> [Exercise data]:
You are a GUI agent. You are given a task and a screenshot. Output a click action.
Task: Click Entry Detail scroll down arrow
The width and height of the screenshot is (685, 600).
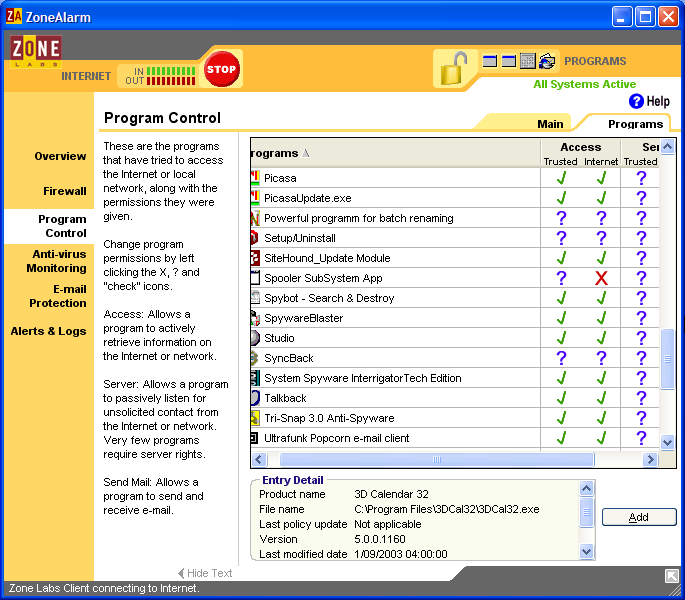[x=586, y=552]
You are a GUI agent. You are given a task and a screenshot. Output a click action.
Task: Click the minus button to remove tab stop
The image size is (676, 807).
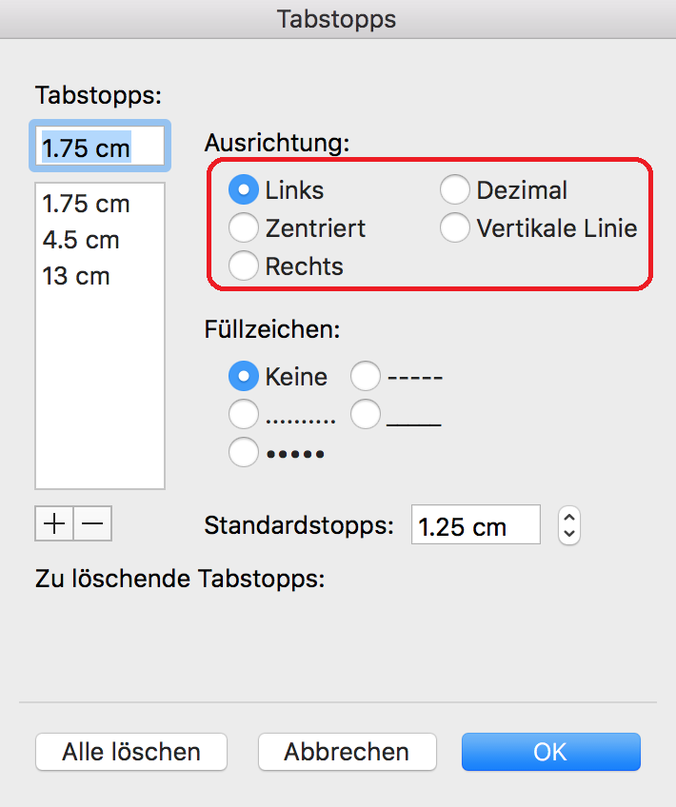point(92,523)
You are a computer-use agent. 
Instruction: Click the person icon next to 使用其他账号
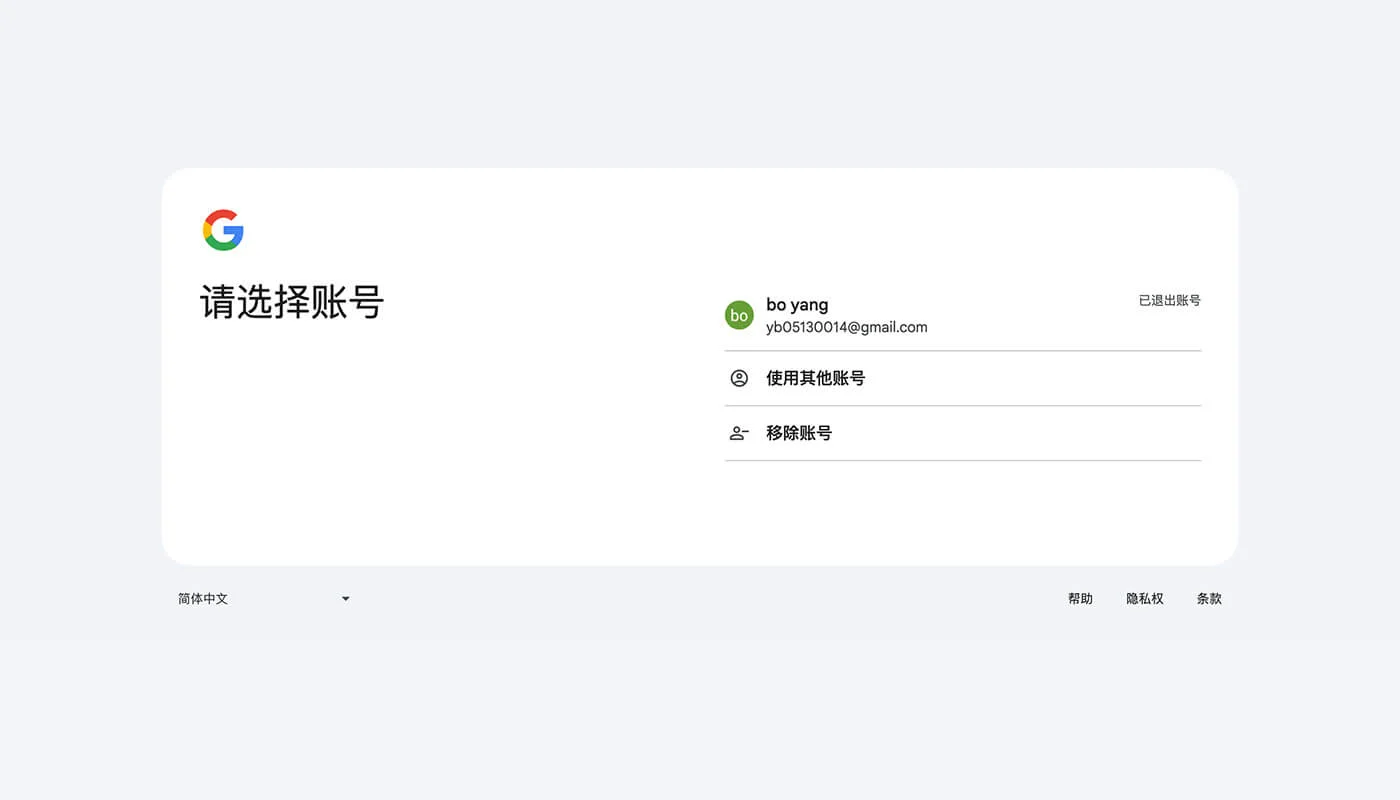coord(739,378)
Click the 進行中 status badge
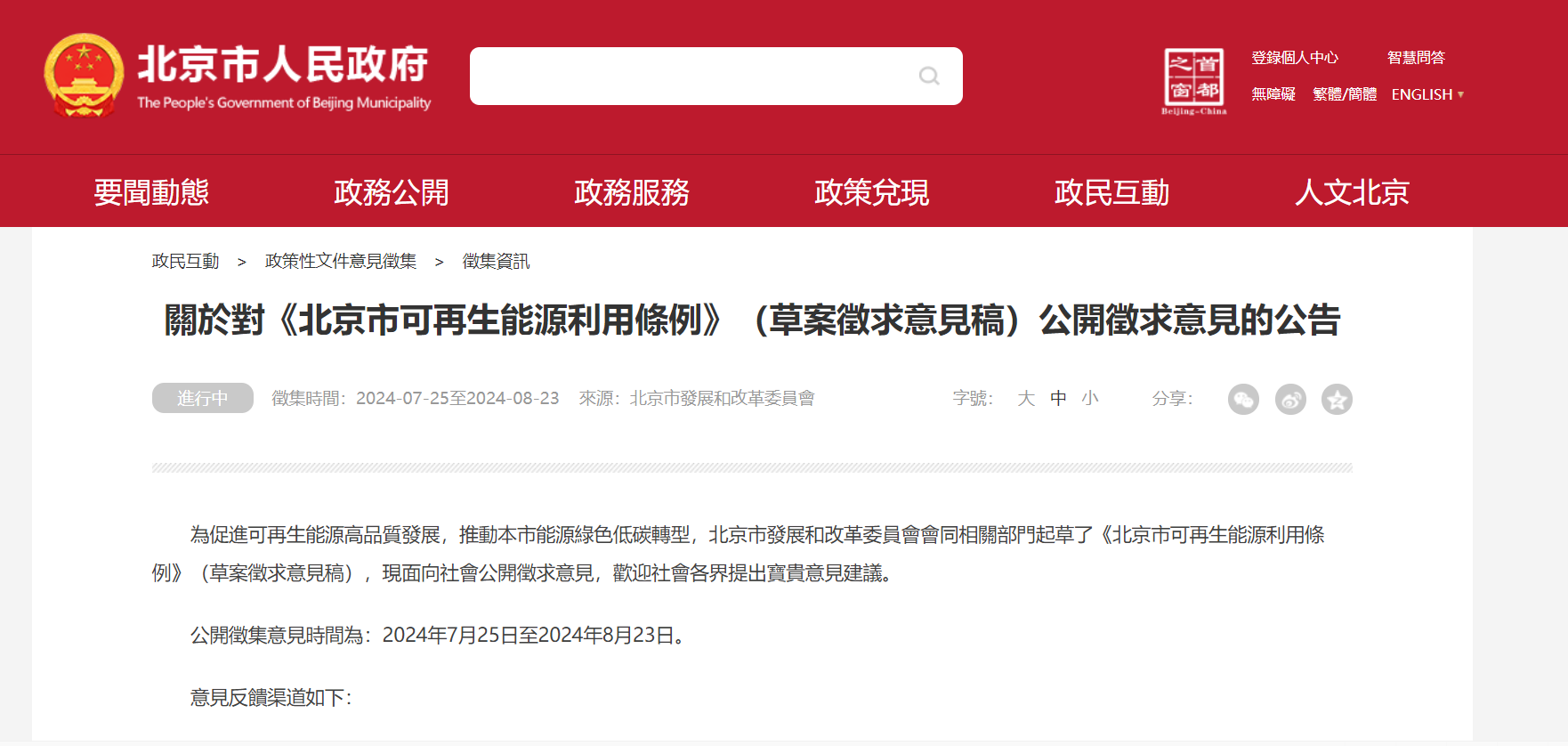Screen dimensions: 1568x746 point(203,398)
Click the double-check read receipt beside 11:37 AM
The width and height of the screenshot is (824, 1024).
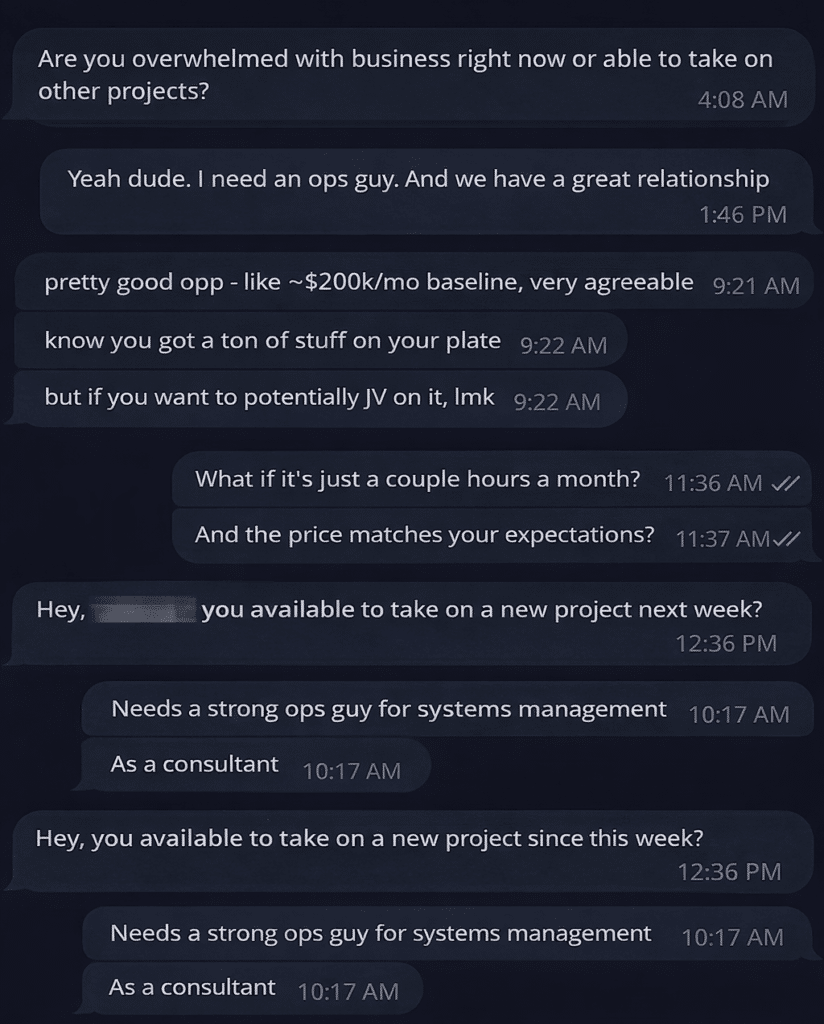[x=787, y=539]
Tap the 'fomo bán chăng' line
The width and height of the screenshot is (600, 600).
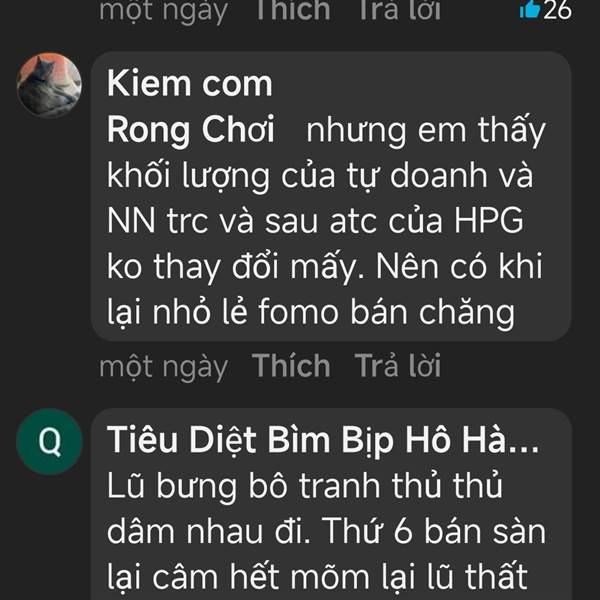386,313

> [Task]: Give back exactly the lines from the one with "Click the double-check" through the end of the records above, inclusive, and omit any pictures.

> [Answer section]:
Click the double-check read receipt beside 11:37 AM
The width and height of the screenshot is (824, 1024).
[x=787, y=539]
Tap the 'fomo bán chăng' line
The width and height of the screenshot is (600, 600).
386,313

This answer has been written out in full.